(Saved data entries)
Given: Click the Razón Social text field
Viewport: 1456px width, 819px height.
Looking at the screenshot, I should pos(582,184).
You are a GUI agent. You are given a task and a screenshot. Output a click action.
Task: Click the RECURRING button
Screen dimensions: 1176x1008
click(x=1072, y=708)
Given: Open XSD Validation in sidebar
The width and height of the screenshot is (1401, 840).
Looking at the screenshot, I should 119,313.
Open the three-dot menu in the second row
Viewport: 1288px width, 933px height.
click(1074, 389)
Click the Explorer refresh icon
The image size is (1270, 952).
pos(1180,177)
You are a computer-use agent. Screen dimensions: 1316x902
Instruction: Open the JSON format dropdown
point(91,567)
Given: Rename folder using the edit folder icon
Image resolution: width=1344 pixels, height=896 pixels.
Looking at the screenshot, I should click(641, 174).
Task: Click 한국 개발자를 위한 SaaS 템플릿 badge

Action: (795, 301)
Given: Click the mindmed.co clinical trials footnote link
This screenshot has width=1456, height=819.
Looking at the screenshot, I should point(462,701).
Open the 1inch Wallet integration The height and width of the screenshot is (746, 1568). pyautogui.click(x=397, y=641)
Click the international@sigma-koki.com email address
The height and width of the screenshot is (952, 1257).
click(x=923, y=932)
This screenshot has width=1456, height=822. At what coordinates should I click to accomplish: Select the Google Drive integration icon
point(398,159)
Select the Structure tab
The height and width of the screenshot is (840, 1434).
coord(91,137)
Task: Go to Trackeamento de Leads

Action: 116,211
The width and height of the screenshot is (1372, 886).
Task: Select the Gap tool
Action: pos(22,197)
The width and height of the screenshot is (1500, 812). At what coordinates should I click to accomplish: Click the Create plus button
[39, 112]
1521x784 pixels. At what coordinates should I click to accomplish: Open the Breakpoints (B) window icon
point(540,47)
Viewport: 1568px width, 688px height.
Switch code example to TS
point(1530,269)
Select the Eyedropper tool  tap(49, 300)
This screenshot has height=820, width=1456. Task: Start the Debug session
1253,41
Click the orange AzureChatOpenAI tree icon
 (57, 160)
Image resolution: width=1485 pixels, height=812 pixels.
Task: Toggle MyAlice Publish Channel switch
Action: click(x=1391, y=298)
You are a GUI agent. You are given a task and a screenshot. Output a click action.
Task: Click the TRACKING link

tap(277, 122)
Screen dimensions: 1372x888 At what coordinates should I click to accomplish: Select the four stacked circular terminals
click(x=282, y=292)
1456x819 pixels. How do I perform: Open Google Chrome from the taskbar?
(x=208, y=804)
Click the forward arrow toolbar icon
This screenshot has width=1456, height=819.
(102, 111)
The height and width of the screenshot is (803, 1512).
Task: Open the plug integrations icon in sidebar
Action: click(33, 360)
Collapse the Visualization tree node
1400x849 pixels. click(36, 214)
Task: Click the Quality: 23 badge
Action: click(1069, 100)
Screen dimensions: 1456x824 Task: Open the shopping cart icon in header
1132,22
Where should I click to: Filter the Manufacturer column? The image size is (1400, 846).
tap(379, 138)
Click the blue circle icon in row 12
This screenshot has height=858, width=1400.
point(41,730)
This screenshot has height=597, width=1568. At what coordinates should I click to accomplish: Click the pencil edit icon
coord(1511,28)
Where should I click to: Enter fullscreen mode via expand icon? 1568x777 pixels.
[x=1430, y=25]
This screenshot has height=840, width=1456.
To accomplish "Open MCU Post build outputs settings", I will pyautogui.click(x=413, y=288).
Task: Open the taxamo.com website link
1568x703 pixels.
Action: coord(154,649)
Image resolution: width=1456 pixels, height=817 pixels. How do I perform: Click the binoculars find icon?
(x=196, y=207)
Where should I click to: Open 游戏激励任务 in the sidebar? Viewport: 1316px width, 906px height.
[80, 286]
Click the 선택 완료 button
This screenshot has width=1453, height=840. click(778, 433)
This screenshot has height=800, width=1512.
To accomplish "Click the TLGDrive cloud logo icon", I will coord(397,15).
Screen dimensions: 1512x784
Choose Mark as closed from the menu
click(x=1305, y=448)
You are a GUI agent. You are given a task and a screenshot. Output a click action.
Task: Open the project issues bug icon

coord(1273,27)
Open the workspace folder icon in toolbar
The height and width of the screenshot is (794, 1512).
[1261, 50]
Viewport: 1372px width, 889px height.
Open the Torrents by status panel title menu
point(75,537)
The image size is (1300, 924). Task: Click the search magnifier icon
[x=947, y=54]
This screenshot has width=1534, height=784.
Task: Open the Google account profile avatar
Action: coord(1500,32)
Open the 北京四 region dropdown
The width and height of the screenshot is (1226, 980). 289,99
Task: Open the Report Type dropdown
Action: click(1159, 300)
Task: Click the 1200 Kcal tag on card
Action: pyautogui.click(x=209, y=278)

_DIRECTIONS_.
Once you have read the entries, write them all out again exactly.

_ANSWER TO THE PROBLEM_.
Given: Click the Razón Social text field
Viewport: 1456px width, 819px height.
Looking at the screenshot, I should pos(582,184).
You are a GUI agent. You are given a task and a screenshot. Output a click action.
Task: Click the RECURRING button
Screen dimensions: 1176x1008
click(x=1072, y=708)
Given: Open XSD Validation in sidebar
The width and height of the screenshot is (1401, 840).
Looking at the screenshot, I should 119,313.
Open the three-dot menu in the second row
Viewport: 1288px width, 933px height.
click(1074, 389)
Click the Explorer refresh icon
The image size is (1270, 952).
pos(1180,177)
You are a computer-use agent. Screen dimensions: 1316x902
Instruction: Open the JSON format dropdown
point(91,567)
Given: Rename folder using the edit folder icon
Image resolution: width=1344 pixels, height=896 pixels.
Looking at the screenshot, I should click(641, 174).
Task: Click 한국 개발자를 위한 SaaS 템플릿 badge

Action: (795, 301)
Given: Click the mindmed.co clinical trials footnote link
This screenshot has width=1456, height=819.
Looking at the screenshot, I should point(462,701).
Open the 1inch Wallet integration The height and width of the screenshot is (746, 1568). pyautogui.click(x=397, y=641)
Click the international@sigma-koki.com email address
The height and width of the screenshot is (952, 1257).
click(x=923, y=932)
This screenshot has width=1456, height=822. At what coordinates should I click to accomplish: Select the Google Drive integration icon
point(398,159)
Select the Structure tab
The height and width of the screenshot is (840, 1434).
coord(91,137)
Task: Go to Trackeamento de Leads

Action: 116,211
The width and height of the screenshot is (1372, 886).
Task: Select the Gap tool
Action: pos(22,197)
The width and height of the screenshot is (1500, 812). At what coordinates should I click to accomplish: Click the Create plus button
[39, 112]
1521x784 pixels. At what coordinates should I click to accomplish: Open the Breakpoints (B) window icon
point(540,47)
Viewport: 1568px width, 688px height.
Switch code example to TS
point(1530,269)
Select the Eyedropper tool  tap(49, 300)
This screenshot has height=820, width=1456. Task: Start the Debug session
1253,41
Click the orange AzureChatOpenAI tree icon
 (57, 160)
Image resolution: width=1485 pixels, height=812 pixels.
Task: Toggle MyAlice Publish Channel switch
Action: click(x=1391, y=298)
You are a GUI agent. You are given a task and a screenshot. Output a click action.
Task: Click the TRACKING link

tap(277, 122)
Screen dimensions: 1372x888 At what coordinates should I click to accomplish: Select the four stacked circular terminals
click(x=282, y=292)
1456x819 pixels. How do I perform: Open Google Chrome from the taskbar?
(x=208, y=804)
Click the forward arrow toolbar icon
This screenshot has width=1456, height=819.
(102, 111)
The height and width of the screenshot is (803, 1512).
Task: Open the plug integrations icon in sidebar
Action: click(33, 360)
Collapse the Visualization tree node
1400x849 pixels. click(36, 214)
Task: Click the Quality: 23 badge
Action: click(1069, 100)
Screen dimensions: 1456x824 Task: Open the shopping cart icon in header
1132,22
Where should I click to: Filter the Manufacturer column? The image size is (1400, 846).
tap(379, 138)
Click the blue circle icon in row 12
This screenshot has height=858, width=1400.
point(41,730)
This screenshot has height=597, width=1568. At what coordinates should I click to accomplish: Click the pencil edit icon
coord(1511,28)
Where should I click to: Enter fullscreen mode via expand icon? 1568x777 pixels.
[x=1430, y=25]
This screenshot has height=840, width=1456.
To accomplish "Open MCU Post build outputs settings", I will pyautogui.click(x=413, y=288).
Task: Open the taxamo.com website link
1568x703 pixels.
Action: coord(154,649)
Image resolution: width=1456 pixels, height=817 pixels. How do I perform: Click the binoculars find icon?
(x=196, y=207)
Where should I click to: Open 游戏激励任务 in the sidebar? Viewport: 1316px width, 906px height.
[80, 286]
Click the 선택 완료 button
This screenshot has width=1453, height=840. click(778, 433)
This screenshot has height=800, width=1512.
To accomplish "Click the TLGDrive cloud logo icon", I will coord(397,15).
Screen dimensions: 1512x784
Choose Mark as closed from the menu
click(x=1305, y=448)
You are a GUI agent. You are given a task and a screenshot. Output a click action.
Task: Open the project issues bug icon

coord(1273,27)
Open the workspace folder icon in toolbar
The height and width of the screenshot is (794, 1512).
[1261, 50]
Viewport: 1372px width, 889px height.
Open the Torrents by status panel title menu
point(75,537)
The image size is (1300, 924). Task: Click the search magnifier icon
[x=947, y=54]
This screenshot has width=1534, height=784.
Task: Open the Google account profile avatar
Action: coord(1500,32)
Open the 北京四 region dropdown
The width and height of the screenshot is (1226, 980). 289,99
Task: Open the Report Type dropdown
Action: click(1159, 300)
Task: Click the 1200 Kcal tag on card
Action: pyautogui.click(x=209, y=278)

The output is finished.